- Given task -
Could you copy the data below, from the line containing "Open the chat bubble icon in header" through the end, leaving out the pictures?

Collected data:
##########
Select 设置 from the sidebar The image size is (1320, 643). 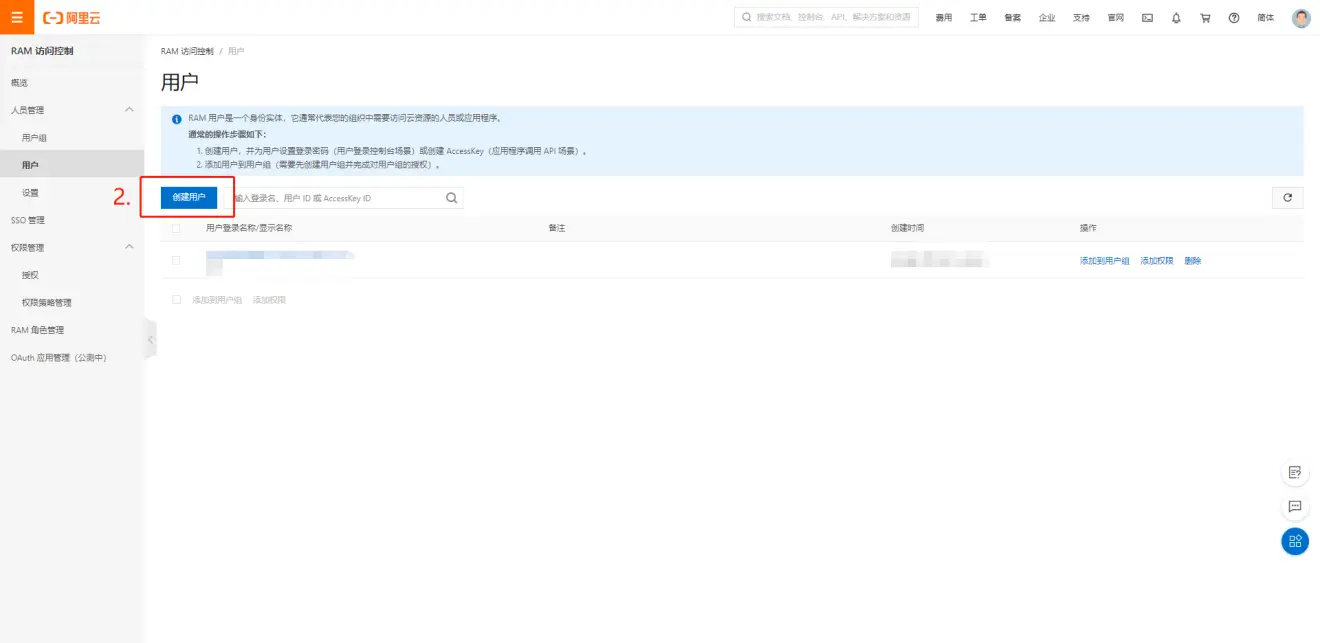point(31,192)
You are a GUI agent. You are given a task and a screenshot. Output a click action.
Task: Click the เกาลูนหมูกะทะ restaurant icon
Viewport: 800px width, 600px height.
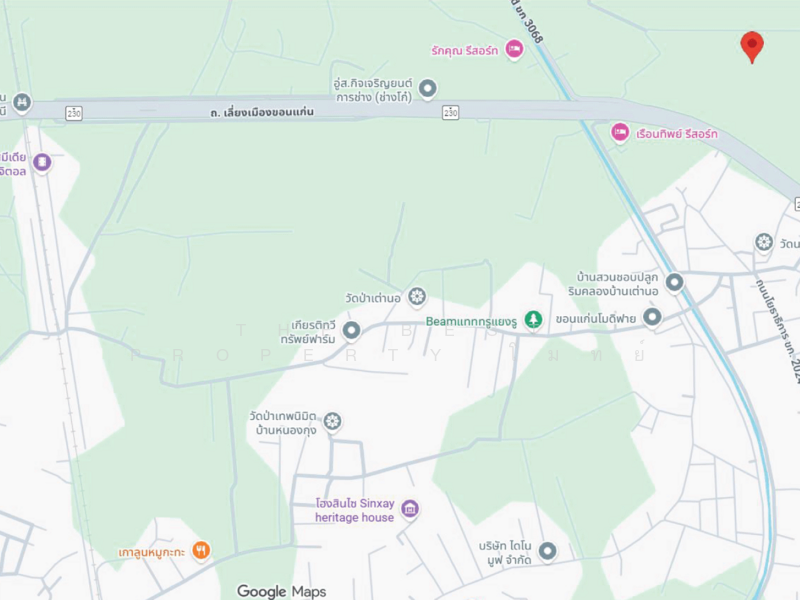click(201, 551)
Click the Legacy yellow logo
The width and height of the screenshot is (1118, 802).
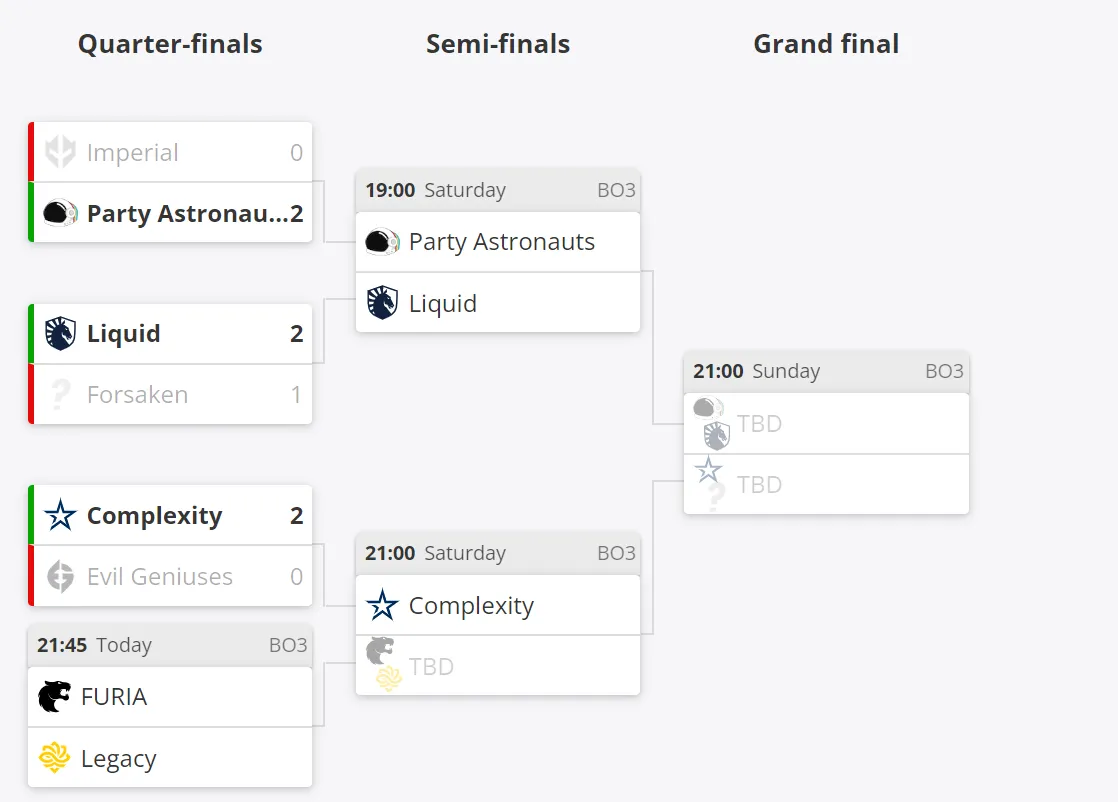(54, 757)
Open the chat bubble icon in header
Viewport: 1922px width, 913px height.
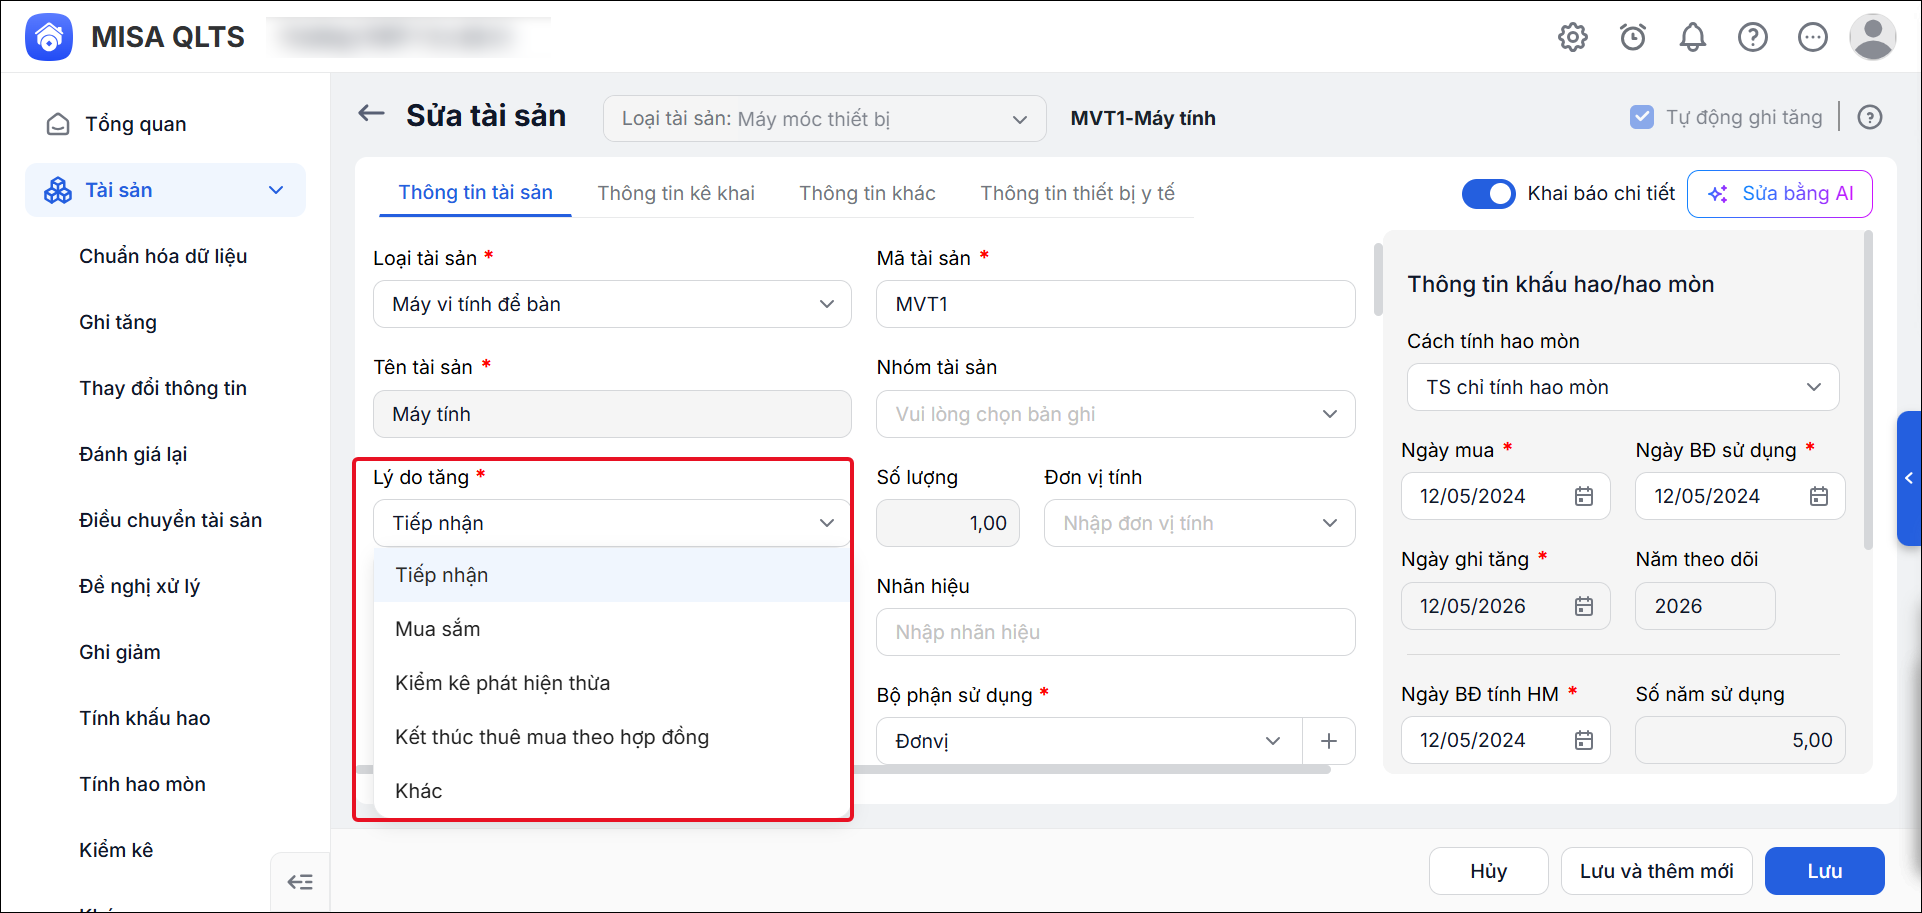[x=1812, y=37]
##########
- Reply to the task -
Open the chat bubble icon in header
Viewport: 1922px width, 913px height.
[x=1812, y=37]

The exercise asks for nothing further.